In anticipation of Tisha B’Av this year, I recently re-read my “Lamentation for Gaza” – and while it’s an accurate snapshot of my feelings at the time, I don’t think it fully expresses my heart and soul now the way it did during the summer of 2014. Most fundamentally, I no longer relate to the essential perspective of the lamentation itself, which I wrote in the first-person plural:
We have become Gaza’s master leveling neighborhoods with the mere touch of a button for her transgression of resistance. Her children are born into captivity they know us only as occupiers enemies to be feared and hated.
When I read this now, it is jarring to realize how I – a diaspora Jew living in the United States – wrote from the perspective of “Gaza’s master” and an “occupier.” When I wrote those words, I still maintained a personal connection to Zionism and reflexively adopted Israel’s perspective. At the same time, however, I clearly expressed deep anguish over what “we” had wrought – as if I didn’t know fully where I stood anymore.
Ten years later, I’m fully secure in my identity as an anti-Zionist Jew. Tzedek Chicago, is (yes) almost ten years old – and avowedly lifts up core values that express diasporist-focused Judaism beyond Zionism. I’m part of a Jewish community that is unabashed about taking a stand in the face of genocide.
I don’t believe it’s an exaggeration to say that as Tisha B’Av falls this year, the Jewish communal fissures over Palestine/Israel have become an abyss – perhaps even a schism. We are facing a deep and profound divide between those who place political nationalism at the center of their Jewish identity and those who refuse to associate settler colonialism, apartheid – and now genocide – with their Judaism. And though it pains me to say so, I don’t think there will be any bridging this gap. Contrary to the final line of Lamentations, “chadesh yameinu ke’kedem” (“renew our days as they were before”), there is no going back to the days of old. There will be no putting the pieces back together the way they were.

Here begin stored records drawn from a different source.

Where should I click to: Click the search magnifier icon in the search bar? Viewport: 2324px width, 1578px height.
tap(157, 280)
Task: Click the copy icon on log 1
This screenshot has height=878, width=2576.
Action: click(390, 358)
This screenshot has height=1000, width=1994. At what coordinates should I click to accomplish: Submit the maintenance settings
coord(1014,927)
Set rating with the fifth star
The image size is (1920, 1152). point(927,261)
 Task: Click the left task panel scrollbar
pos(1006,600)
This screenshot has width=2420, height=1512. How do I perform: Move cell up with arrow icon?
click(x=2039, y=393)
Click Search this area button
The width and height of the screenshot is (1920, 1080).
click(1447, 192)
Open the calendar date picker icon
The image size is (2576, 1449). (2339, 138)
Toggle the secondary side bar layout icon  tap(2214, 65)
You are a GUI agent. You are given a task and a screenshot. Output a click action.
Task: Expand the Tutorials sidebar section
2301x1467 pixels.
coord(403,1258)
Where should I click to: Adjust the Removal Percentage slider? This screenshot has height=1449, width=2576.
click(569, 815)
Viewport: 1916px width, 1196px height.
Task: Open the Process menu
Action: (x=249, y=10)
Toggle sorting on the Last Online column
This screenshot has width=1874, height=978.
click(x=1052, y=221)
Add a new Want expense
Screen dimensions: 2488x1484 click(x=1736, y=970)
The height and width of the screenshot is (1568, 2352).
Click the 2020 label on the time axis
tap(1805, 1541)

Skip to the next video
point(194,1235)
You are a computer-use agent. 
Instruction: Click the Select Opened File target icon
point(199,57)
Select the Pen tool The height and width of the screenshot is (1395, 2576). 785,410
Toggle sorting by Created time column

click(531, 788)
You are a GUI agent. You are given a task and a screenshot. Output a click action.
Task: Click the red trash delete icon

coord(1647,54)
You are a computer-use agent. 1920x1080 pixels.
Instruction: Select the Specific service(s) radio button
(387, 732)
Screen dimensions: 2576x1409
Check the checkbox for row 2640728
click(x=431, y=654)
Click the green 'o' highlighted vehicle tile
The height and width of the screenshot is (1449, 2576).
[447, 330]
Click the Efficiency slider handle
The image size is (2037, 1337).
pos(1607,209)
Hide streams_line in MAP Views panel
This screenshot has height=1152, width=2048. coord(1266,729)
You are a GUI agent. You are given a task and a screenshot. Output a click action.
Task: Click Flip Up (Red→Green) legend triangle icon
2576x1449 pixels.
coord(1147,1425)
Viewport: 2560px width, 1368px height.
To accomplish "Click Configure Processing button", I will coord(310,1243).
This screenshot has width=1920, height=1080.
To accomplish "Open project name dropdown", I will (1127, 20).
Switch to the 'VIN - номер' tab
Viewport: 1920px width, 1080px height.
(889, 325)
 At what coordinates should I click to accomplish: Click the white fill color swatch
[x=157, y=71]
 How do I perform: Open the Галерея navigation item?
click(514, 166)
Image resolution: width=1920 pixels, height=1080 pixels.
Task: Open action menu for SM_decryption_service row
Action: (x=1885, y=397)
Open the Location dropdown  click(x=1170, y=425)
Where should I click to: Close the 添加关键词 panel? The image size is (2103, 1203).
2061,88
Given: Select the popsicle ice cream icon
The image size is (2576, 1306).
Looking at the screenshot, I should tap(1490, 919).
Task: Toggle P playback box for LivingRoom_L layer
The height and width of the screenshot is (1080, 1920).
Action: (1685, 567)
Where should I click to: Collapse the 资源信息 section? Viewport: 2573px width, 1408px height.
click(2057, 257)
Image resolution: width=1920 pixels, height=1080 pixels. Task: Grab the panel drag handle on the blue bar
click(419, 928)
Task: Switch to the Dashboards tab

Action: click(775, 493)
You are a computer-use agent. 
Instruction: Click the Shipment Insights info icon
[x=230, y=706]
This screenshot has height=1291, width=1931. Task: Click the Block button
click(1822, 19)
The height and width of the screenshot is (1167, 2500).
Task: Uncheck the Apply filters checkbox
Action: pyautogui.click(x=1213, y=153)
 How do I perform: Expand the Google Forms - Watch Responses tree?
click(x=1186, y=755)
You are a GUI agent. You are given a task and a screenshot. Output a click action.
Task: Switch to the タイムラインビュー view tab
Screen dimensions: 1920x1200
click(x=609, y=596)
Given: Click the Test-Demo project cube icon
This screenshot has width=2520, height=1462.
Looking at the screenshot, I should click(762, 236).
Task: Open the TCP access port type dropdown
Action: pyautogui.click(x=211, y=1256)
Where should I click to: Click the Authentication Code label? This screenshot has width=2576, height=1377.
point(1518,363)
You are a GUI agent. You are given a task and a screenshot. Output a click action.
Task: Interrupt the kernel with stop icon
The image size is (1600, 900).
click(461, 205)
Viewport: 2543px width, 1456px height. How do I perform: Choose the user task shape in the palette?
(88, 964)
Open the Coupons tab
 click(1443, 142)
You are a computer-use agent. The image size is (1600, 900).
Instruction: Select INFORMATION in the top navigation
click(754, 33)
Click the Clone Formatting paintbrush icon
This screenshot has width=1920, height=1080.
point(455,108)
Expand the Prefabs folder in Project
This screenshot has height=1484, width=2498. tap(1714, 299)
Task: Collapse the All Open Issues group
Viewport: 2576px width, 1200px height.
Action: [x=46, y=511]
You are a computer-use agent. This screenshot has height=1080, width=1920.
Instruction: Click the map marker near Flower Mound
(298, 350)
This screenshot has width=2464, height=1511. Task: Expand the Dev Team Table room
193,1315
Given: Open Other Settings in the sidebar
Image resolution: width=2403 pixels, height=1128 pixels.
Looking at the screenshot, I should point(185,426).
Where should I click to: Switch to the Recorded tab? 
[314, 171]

According to classical Jewish theology, the cataclysmic fall of the Second Temple in Jerusalem occurred as a result of “sinat chinam” – the baseless internecine hatred in the Jewish community that allowed the Romans to come breach the walls of the city and conquer Jerusalem. There is deep division in the Jewish community in the current moment as well, but now our Jewish trauma and hatred is directed outward rather than inward. Now, it is the Palestinian people – not we – who are bearing the full brunt of violent dispossession and collective loss.
While it would be hubris to predict what the future will hold for our tradition, I fervently believe that the Judaism of the future must be universalist in nature. Just as I suggested this past April that Passover cannot commemorate Jewish liberation exclusively, so too Tisha B’Av can no longer focus on Jewish mourning alone. Our cries of grief must include the Palestinian people – and all who are targeted, othered, and singled out for oppression through state violence.
This year, Tisha B’Av eve falls on Monday night August 12 – and this time, I know where I belong. I encourage local members of Tzedek Chicago to join us at Federal Plaza in downtown Chicago, where we will collaborate with Higaleh Nah, a local non-Zionist havurah, to chant the entire book of Eicha. It feels absolutely fitting that we will gather at the seat of state power to send forth our lamentations toward the nation that is arming and enabling this ongoing genocide in our name.
May our cries pierce the highest heavens, and may our mourning be expansive enough to include all who are oppressed in our midst.